• _AIM OF THE EXERCISE_: All lines of the records below that contain the word "will" must be listed.

=== RECORDS SHOWN ===

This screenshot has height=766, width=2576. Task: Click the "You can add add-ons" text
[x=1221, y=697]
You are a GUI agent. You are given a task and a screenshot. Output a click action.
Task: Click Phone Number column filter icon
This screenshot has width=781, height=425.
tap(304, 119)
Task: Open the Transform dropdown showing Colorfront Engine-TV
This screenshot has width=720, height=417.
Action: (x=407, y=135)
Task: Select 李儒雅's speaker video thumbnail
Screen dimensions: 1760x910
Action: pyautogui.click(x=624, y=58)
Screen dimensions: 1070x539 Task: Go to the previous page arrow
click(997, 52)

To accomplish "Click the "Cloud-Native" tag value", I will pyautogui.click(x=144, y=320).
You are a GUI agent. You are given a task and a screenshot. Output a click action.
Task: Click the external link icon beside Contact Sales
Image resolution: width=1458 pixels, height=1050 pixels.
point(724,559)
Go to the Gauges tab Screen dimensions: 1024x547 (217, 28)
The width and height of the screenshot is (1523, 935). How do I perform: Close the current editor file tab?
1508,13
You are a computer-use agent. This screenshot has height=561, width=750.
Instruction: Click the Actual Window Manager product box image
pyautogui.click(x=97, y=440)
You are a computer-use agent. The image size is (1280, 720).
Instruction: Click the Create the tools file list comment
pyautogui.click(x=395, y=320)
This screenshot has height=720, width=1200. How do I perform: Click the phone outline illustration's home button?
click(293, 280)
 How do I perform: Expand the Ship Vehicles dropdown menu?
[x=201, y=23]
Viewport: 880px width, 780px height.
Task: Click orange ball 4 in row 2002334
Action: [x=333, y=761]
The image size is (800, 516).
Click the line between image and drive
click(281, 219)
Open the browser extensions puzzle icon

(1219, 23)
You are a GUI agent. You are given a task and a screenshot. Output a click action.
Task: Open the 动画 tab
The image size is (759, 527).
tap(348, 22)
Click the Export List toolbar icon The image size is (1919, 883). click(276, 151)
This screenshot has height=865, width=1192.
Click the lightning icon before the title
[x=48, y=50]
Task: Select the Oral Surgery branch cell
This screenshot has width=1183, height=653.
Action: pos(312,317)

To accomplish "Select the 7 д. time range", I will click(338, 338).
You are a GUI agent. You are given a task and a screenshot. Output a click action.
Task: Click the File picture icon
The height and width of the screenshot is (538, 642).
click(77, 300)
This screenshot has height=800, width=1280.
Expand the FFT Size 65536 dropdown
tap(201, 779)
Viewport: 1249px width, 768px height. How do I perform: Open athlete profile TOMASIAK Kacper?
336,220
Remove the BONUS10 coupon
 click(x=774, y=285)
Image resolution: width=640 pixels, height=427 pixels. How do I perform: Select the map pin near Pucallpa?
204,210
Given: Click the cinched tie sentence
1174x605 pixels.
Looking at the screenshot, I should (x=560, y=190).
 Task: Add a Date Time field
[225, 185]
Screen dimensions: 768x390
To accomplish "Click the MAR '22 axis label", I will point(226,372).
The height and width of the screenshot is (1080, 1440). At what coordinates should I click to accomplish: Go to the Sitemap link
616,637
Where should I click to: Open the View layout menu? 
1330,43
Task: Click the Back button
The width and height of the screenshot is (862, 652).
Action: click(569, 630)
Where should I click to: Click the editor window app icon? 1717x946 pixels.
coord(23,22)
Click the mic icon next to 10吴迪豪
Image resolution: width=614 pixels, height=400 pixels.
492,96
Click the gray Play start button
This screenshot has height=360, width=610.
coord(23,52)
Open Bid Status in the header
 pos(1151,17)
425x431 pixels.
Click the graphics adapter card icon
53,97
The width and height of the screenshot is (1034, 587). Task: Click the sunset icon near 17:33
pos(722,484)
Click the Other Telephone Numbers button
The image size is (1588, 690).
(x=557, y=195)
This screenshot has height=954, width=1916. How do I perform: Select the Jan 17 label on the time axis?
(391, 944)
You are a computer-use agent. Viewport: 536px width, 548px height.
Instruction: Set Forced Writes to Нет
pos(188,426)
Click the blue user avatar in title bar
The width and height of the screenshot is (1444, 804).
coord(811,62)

===

• _RESPONSE FOR THIS EXERCISE_:
To accomplish "Click the "Cloud-Native" tag value", I will pyautogui.click(x=144, y=320).
To accomplish "Select the 7 д. time range", I will click(338, 338).
To accomplish "Click the MAR '22 axis label", I will point(226,372).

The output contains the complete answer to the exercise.